This session focuses on a new vision of innovation management for the 21st century, that of “open innovation.” It considers empirical evidence on the use of external innovations by firms, and the implications of such evidence for the theory of open innovation, and more generally for theories of innovation and firm competitive advantage. The topic of external innovation will be addressed by an international team utilizing a broad range of methods and data sources.

Overcoming Limitations of Traditional Innovation Models

As developed by Chesbrough (2003), the open innovation paradigm provides a mechanism for identifying and incorporating external innovations, as well as a way to monetize otherwise wasted outputs of internal innovation efforts.

It focuses on the limitations of the efficacy of the model of vertically integrated firm innovation common to large firms of the latter half of the 20th century. In particular, the traditional model assumes that a firm needs to have its own basic research to develop new ideas for innovations, and that only those ideas are worth commercializing; this leads to a “not invented here” bias, in which scientists and engineers ignored technological breakthroughs that occurred outside the firm. The second problem is that some innovations could not be commercialized within the firm, and thus the returns to those innovations spill over to new or existing competitors (Klepper, 2001; Chesbrough, 2002).

Teece (1986) had long suggested that smaller firms that are incompletely integrated (or unable to appropriate their returns) should license their technology or procure missing parts of the value equation from external suppliers. However, the implication from Teece is that larger firms with commensurate resources could and should continue the fully integrated model.

However, the reality is that at the end of the 20th century and beginning of the 21st century, an increasing number of even the largest firms have found it impractical to maintain the fully integrated funnel. Some companies have long used more flexible strategies for innovation; firms such as Intel and Cisco have relied heavily on externally sourced technology, while others such as Microsoft and Qualcomm have relied on other firms to commercialize their technologies. Meanwhile, firms that previously championed the fully integrated model, such as IBM and Proctor & Gamble, today are moving to a more open model that maximizes the returns from internal and external innovation.

Open Innovation and the Use of External Innovation

Open Innovation (Chesbrough, 2003) describes a 21st century paradigm for industrial innovation, in which firms work with external partners to both commercialize their internal innovations and provide a source of external innovations that can be commercialized. This panel focuses on the second half of that paradigm, the use of external innovation.

A firm embracing external innovation would use a broad range of sources for a firm’s innovation and invention activities, including customers, rivals, academics, and firms in unrelated industries while simultaneously using creative methods to exploit a firm’s resulting IP (Chesbrough, 2003). While the use of external sources of innovation is nothing new, recently the most successful high-tech firms have been those that “free ride” on the basic research of others. The open innovation paradigm therefore goes beyond simply the externalization of research and development and is as much a change in the use and management of IP as it is in technical and research driven generation of IP.

• Brief 1
Answer these from the open innovation text:
(a) What name does it give to the bias that leads scientists and engineers to ignore breakthroughs made outside the firm?
(b) What does it say Teece suggested smaller, incompletely integrated firms should do?
(c) Which two firms does it say relied heavily on externally sourced technology?
• Brief 2
Carry the open innovation text further, starting after its last sentence.
The material placed after this text has no connection to it.

• Supplied data
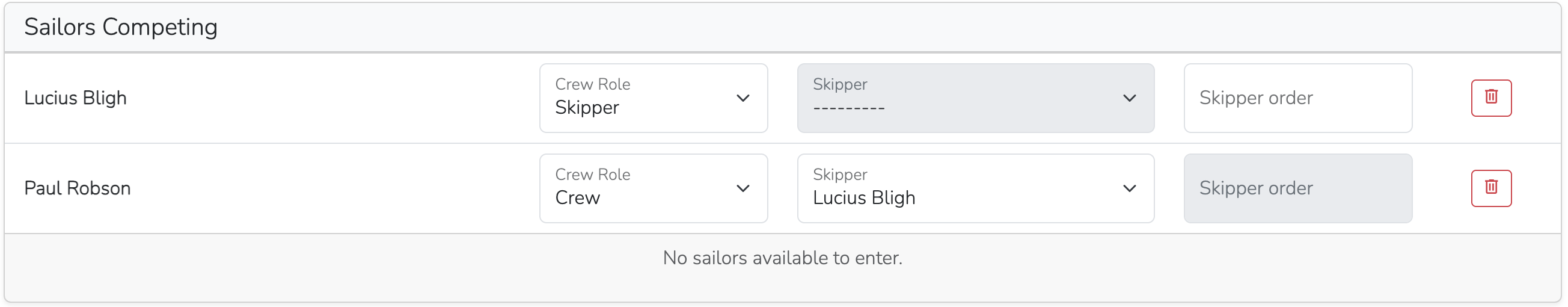Click the 'No sailors available to enter' message

[782, 258]
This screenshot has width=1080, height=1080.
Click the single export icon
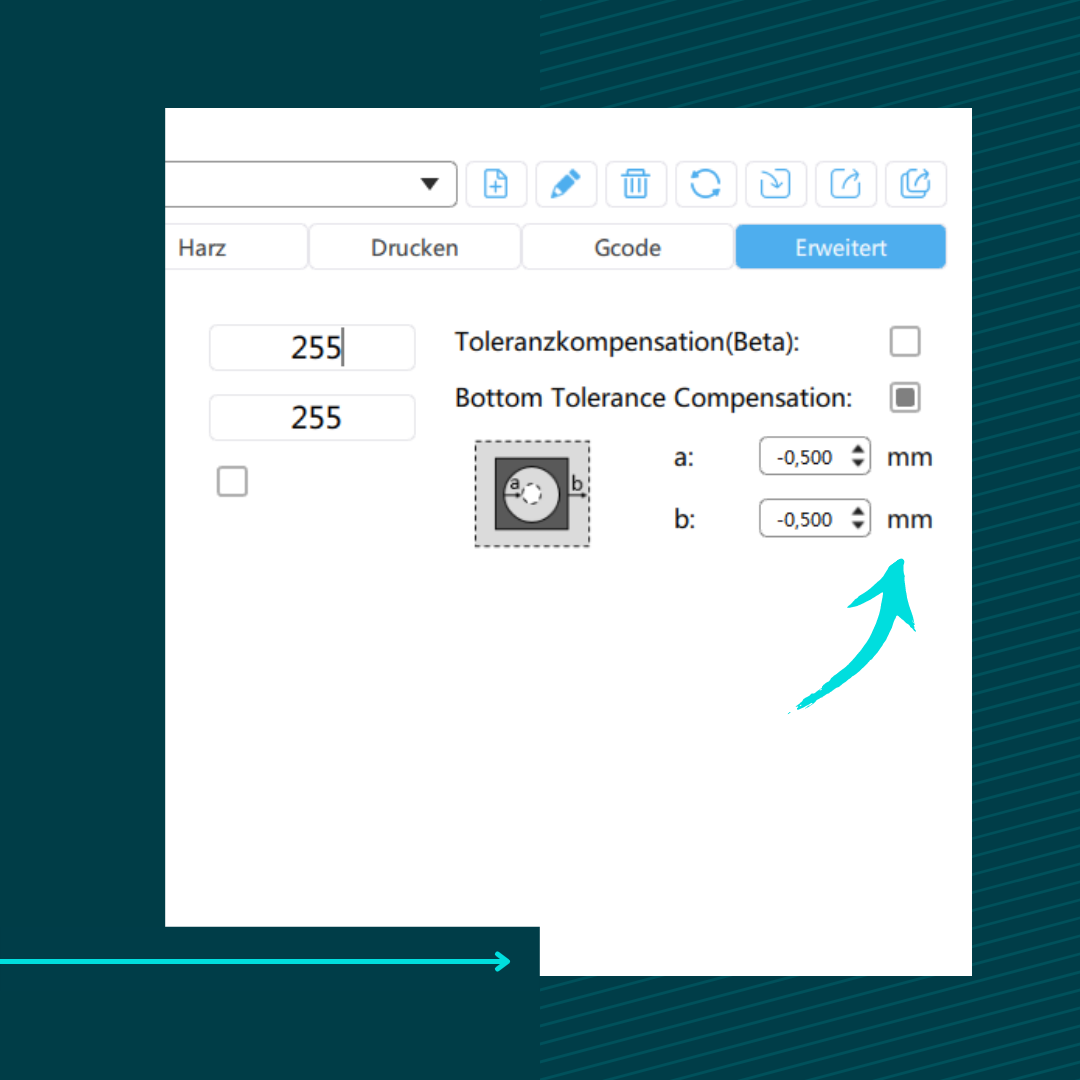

• Exercise answer 1
(a) A "not invented here" bias.
(b) License their technology or procure missing parts of the value equation from external suppliers.
(c) Intel and Cisco.

• Exercise answer 2
Many models have been developed to explain how firms can exploit external knowledge. Perhaps the simplest method is to imitate a competitor: such free riding on the product and market investments of rivals is a common way for firms to overcome a first mover strategy (Lieberman and Montgomery, 1998). Investing in R&D increases the ability to absorb externally produced innovation and knowledge (Cohen and Levinthal, 1990). Consulting with customers can provide firms ideas about discovering, developing, and refining innovations (von Hippel, 1988). Public sources are also an important source of knowledge, for example government R&D spending was identified almost 50 years ago as an important stimulus for private R&D (David, Hall, and Toole, 2000). Similarly, university research is often explicitly funded to generate external spillovers (Colyvas et al, 2002).

Despite this prior research related to external innovation, there are major gaps in what we know. The lack of empirical work specifically focused on open innovation leaves the following among the unanswered questions about external innovation:


Chesbrough, Henry (2002) “Graceful exits and missed opportunities: Xerox’s management of its technology spin-off organizations,” Business History Review 76, 4, 803-838.

Chesbrough, Henry (2003) Open Innovation, Boston: Harvard Business School Press.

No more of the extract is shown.